◆ Given task: Pick out each line of the data below that contains the word "agent", and copy those lines in full.

◆ Information shown:

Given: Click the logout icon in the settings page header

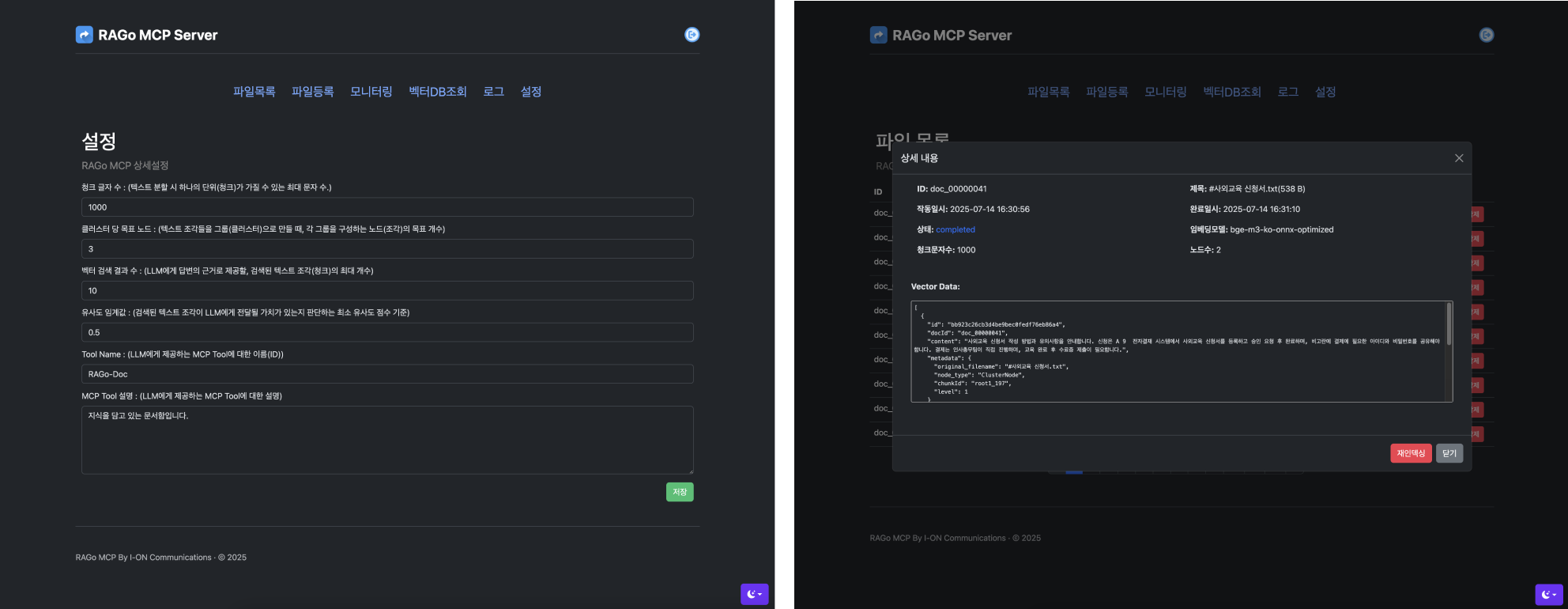Looking at the screenshot, I should pyautogui.click(x=692, y=35).
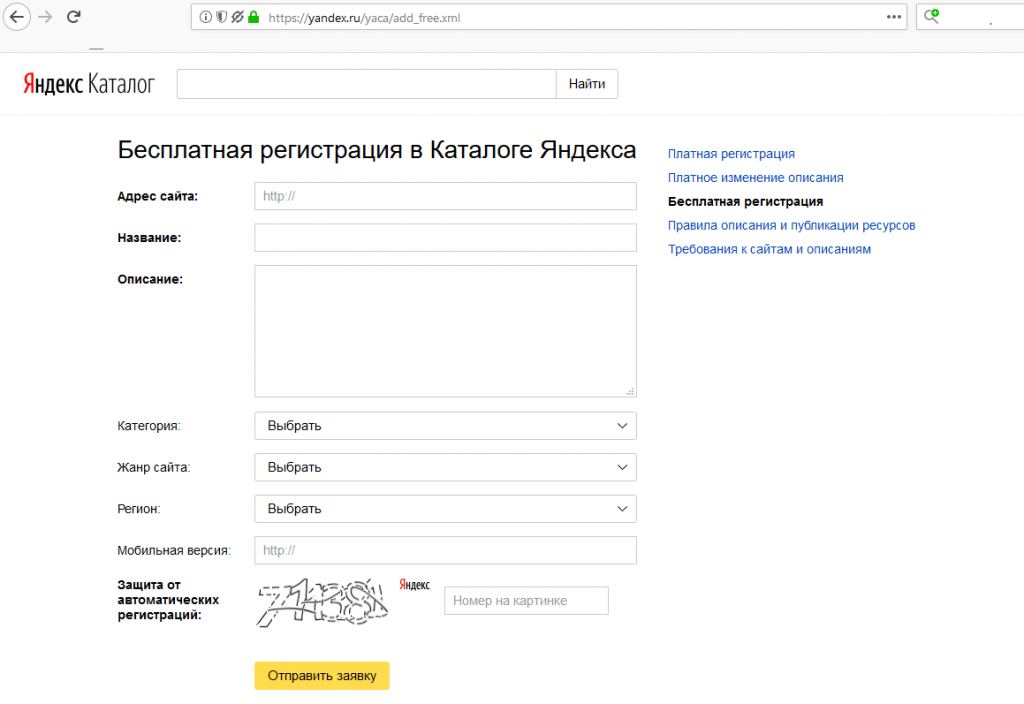The width and height of the screenshot is (1024, 704).
Task: Open page actions three-dots menu
Action: coord(893,18)
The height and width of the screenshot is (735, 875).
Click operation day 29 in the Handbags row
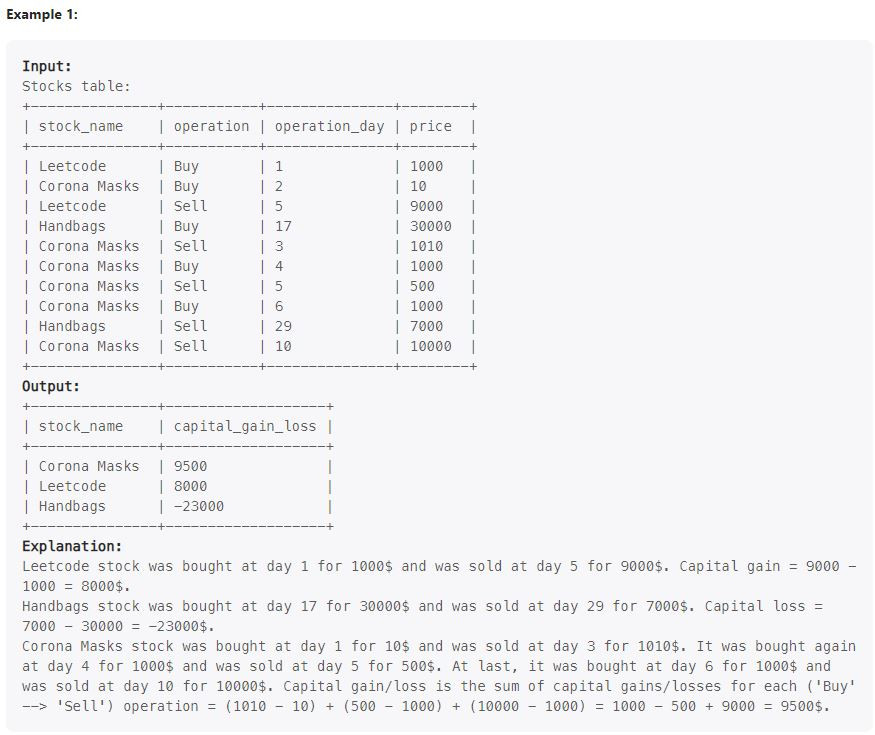tap(283, 326)
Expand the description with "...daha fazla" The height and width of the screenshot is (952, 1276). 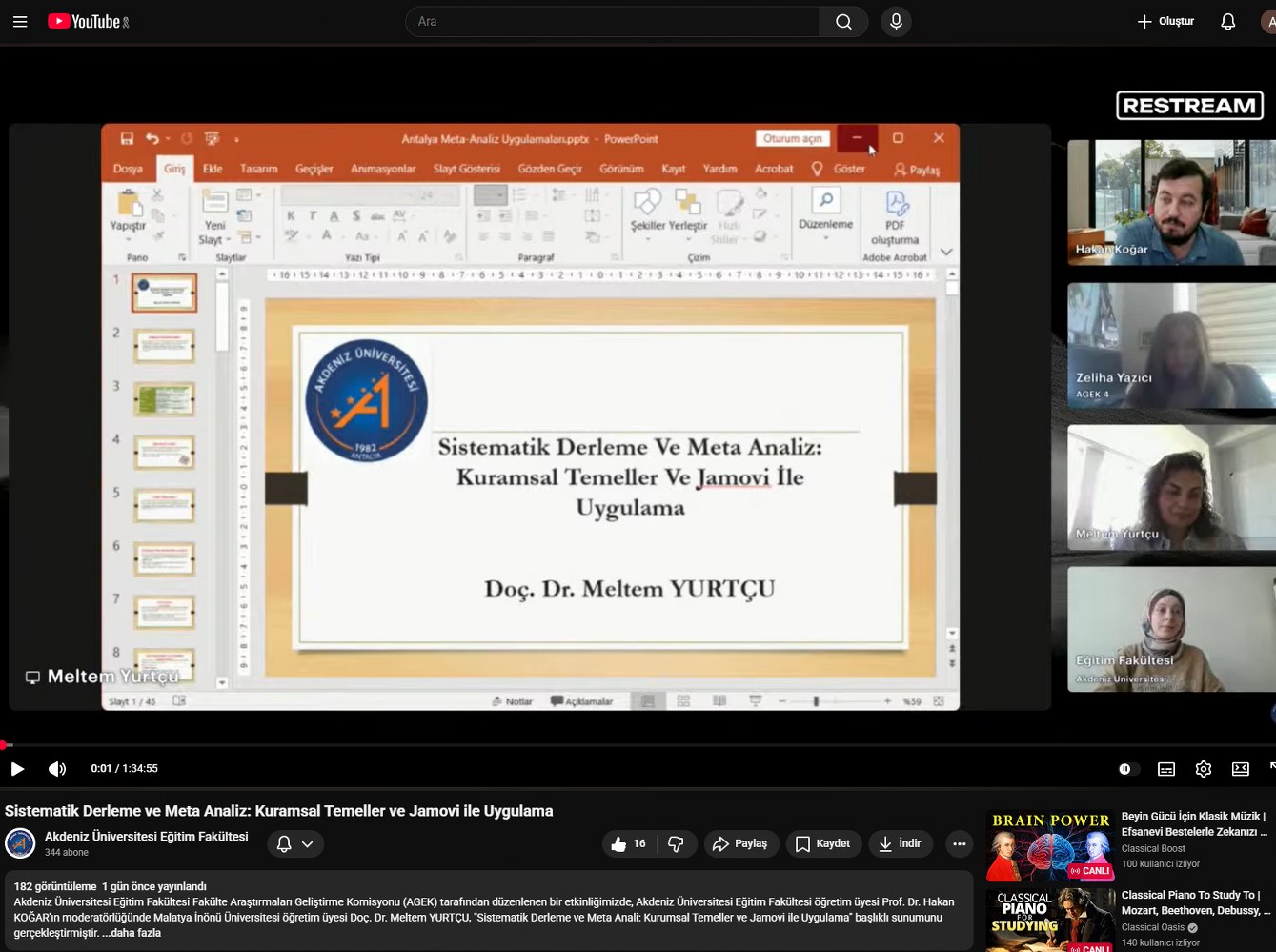pyautogui.click(x=134, y=933)
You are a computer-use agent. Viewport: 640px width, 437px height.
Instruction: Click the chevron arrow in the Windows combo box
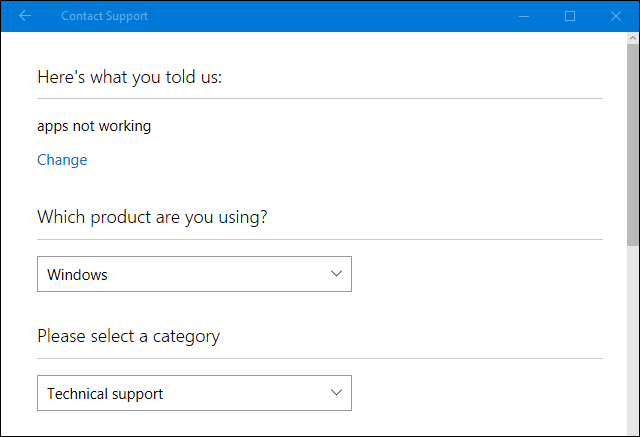point(336,274)
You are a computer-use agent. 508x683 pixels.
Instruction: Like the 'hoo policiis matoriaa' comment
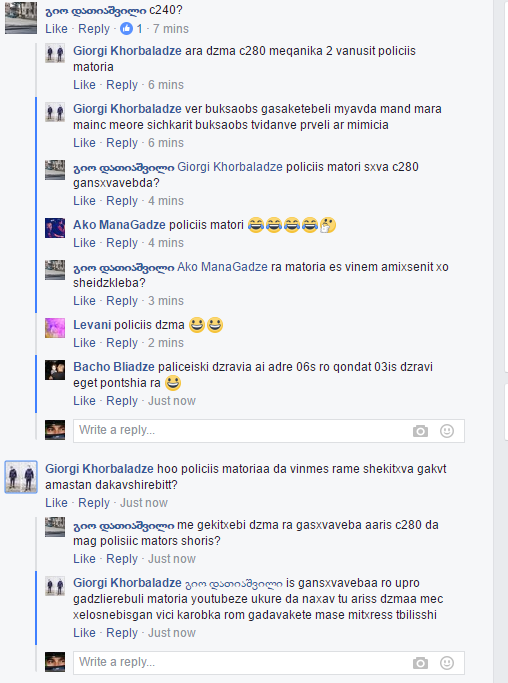[x=56, y=503]
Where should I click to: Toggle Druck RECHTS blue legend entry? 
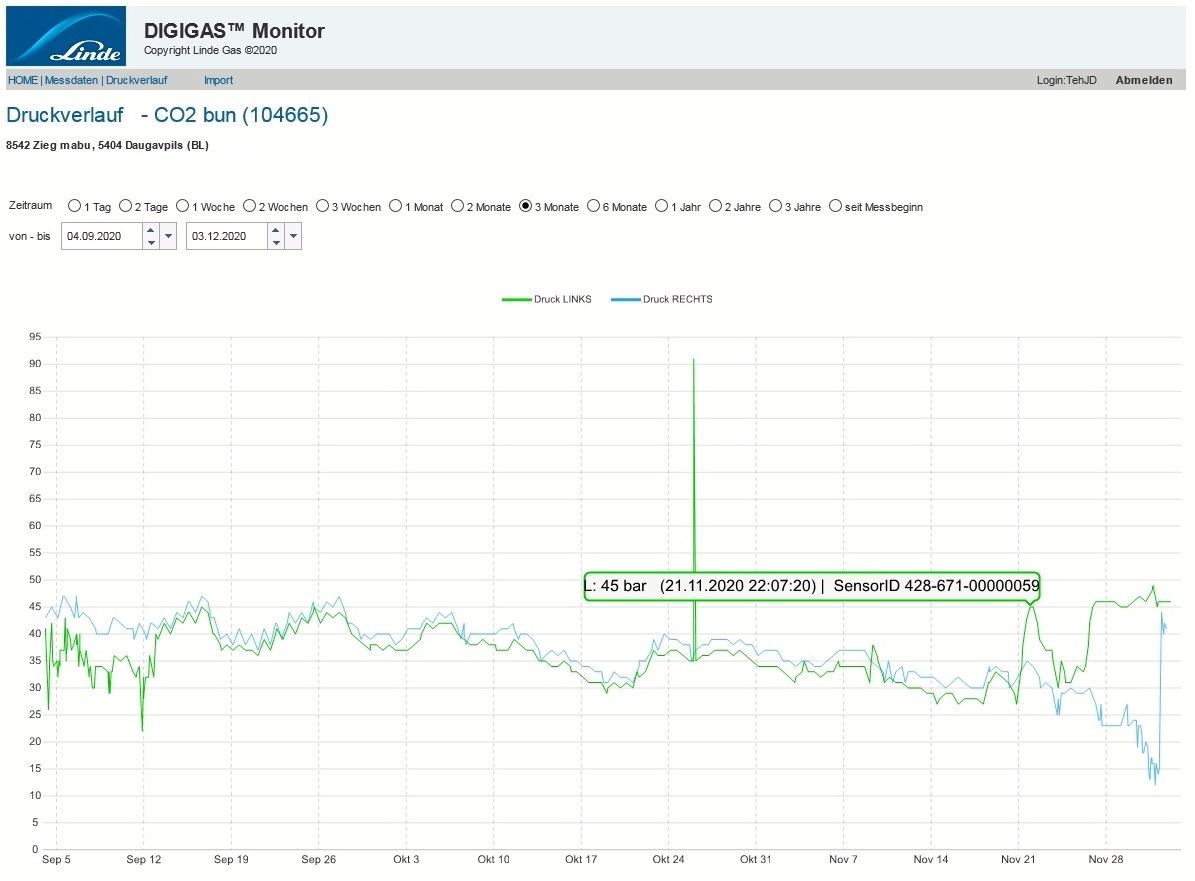[x=662, y=299]
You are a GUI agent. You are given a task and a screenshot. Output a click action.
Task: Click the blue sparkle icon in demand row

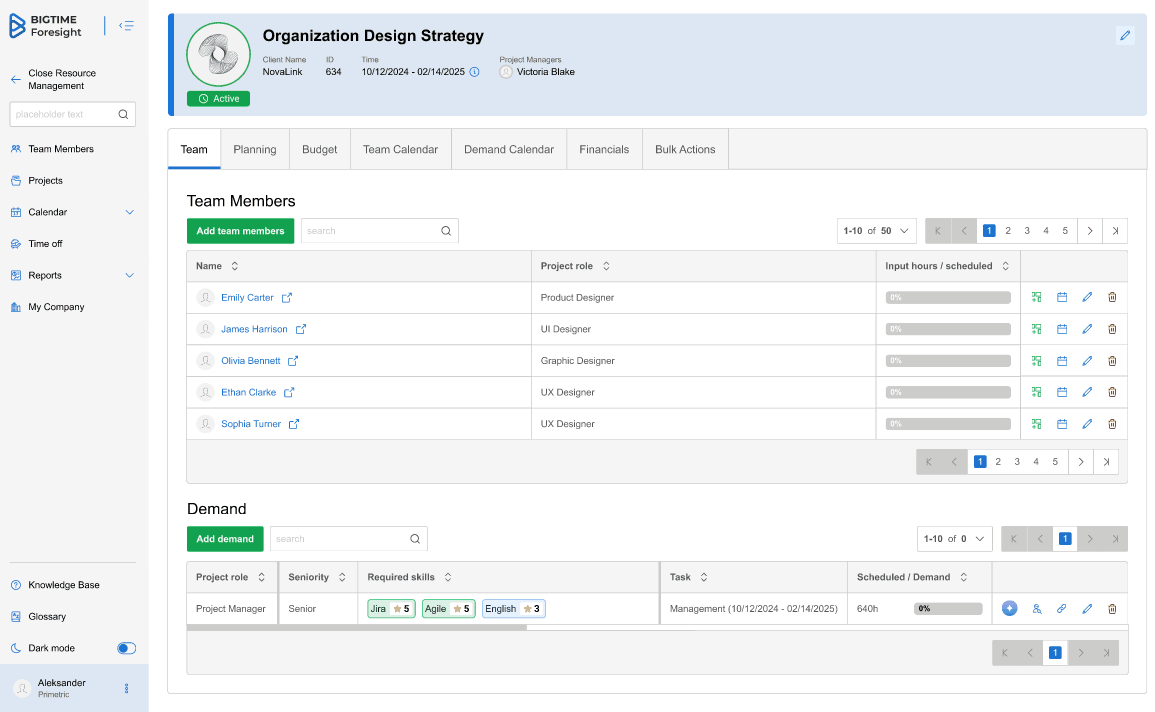pos(1009,608)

◆ Solution to this exercise:
You are a computer-use agent. Viewport: 640px width, 437px height.
You are a computer-use agent. 508x683 pixels.
You are a GUI agent. You are given a task and a screenshot. Output a click action.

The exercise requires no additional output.